What you should do:
Copy exactly the stretch of data below from the line with "Viewport: 1014px width, 606px height." through the line with "Open the Blocks", including both of those lines.

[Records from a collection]

⟨

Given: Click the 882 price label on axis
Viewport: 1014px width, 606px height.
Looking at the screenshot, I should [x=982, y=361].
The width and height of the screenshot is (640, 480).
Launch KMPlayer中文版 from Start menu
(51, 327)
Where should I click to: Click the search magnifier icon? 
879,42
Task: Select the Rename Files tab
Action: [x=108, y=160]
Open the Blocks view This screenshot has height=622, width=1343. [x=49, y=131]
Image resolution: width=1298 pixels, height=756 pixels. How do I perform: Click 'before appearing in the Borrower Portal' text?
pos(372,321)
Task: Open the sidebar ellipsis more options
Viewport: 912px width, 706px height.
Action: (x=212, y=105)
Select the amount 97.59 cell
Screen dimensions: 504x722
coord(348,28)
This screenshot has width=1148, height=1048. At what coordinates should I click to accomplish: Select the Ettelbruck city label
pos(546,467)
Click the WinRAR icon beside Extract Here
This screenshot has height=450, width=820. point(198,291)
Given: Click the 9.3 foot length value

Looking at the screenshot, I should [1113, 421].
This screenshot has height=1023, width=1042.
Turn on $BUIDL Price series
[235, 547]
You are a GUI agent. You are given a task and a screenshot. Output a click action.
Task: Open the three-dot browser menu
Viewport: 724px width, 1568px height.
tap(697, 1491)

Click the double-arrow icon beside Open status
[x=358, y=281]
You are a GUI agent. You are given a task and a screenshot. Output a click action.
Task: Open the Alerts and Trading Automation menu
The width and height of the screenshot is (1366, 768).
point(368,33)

⟩

Result:
Viewport: 1014px width, 606px height.
Looking at the screenshot, I should [x=982, y=361].
The width and height of the screenshot is (640, 480).
Launch KMPlayer中文版 from Start menu
(51, 327)
Where should I click to: Click the search magnifier icon? 
879,42
Task: Select the Rename Files tab
Action: [x=108, y=160]
Open the Blocks view This screenshot has height=622, width=1343. [x=49, y=131]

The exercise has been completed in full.